Even with my Fuji 6x9 rangefinder, I took advantage of the deep sky colour; by using an orange filter, I was able to keep R_'s figure a lighter tone then the sky, separating it from the surroundings and providing her with an almost statuesque quality. The results remind me of the Greek Nikes of two thousand years ago, which so influenced the Renaissance sculptors who, in turn, laid the seeds of my passion for imaging the human figure.
|6x9 cm film|
At the same time as this was my first outdoor session for the year, it was also my first session using my newly acquired Toyo 8"x10" camera with a model. I'd sold my previous 8"x10" camera in 1998, but for a variety of reasons, decided to return to the format this year. While I'd brought the 4"x5" Wisner along, after the first two images I made with it, it was retired in favour of the larger camera. Initially I was hesitant to ask a first-time model to work with such a cumbersome camera, but this was outweighed by the fact I wanted to start using the Toyo. I was chomping at the bit to use the larger camera, and R_, though a little chilly, assured me she was warm enough to deal with the longer set-up time of the larger camera.

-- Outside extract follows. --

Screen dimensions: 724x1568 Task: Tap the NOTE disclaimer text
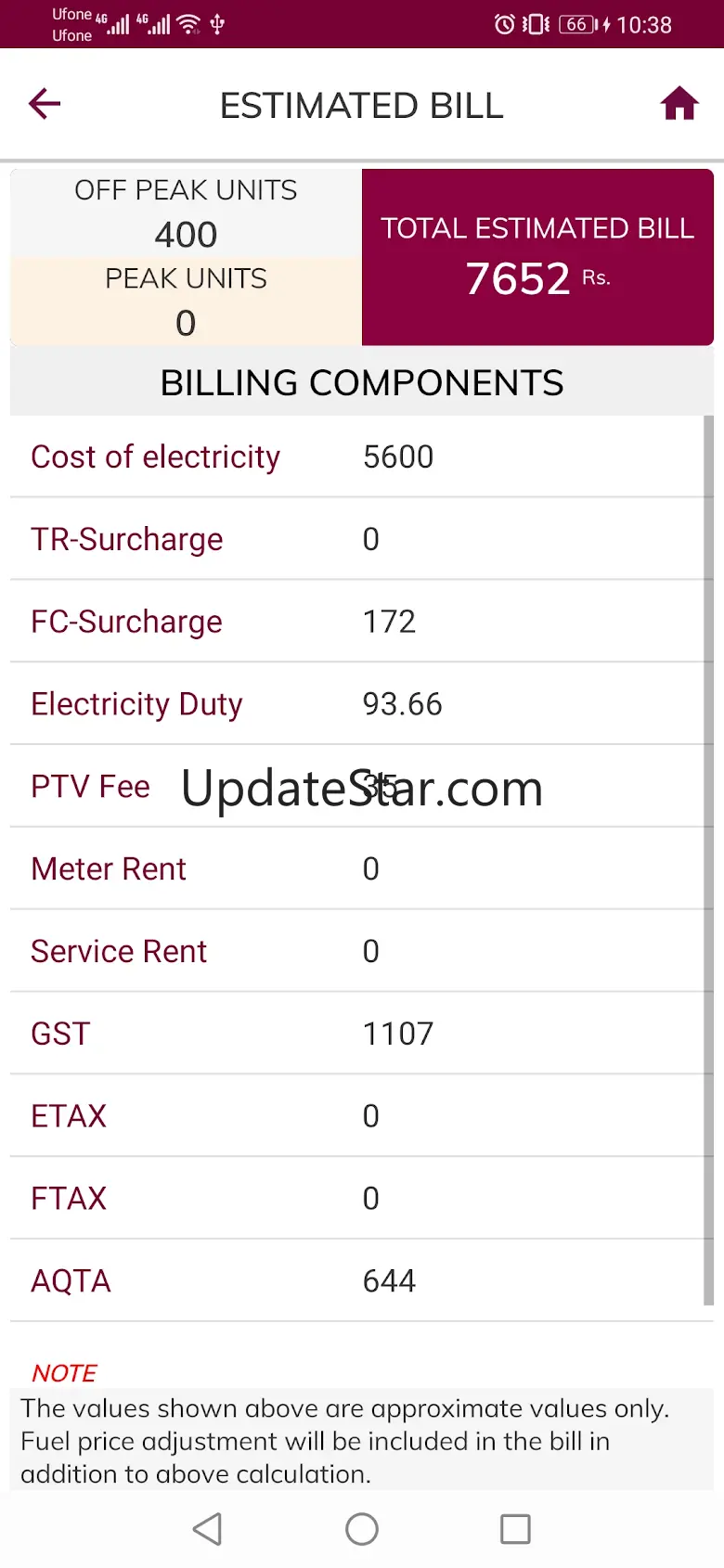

It took me a couple of images to start getting a sense of how the
8"x10" camera was seeing (viewing the image on such a large ground-glass
takes some getting used to), but by the time we'd moved to a different
area of the woods, I'd begun to gain a sense of how
For the last image we made (produced on the same rock R_ is standing on above) it took only a few minutes to get exactly what I wanted onto the ground glass, and then make the exposure. And the resulting negative is everything I wanted it to be - the only "small" disappointment is that R_'s far foot is out of focus...I guess f/32 just wasn't a small enough lens opening to get the whole image in focus.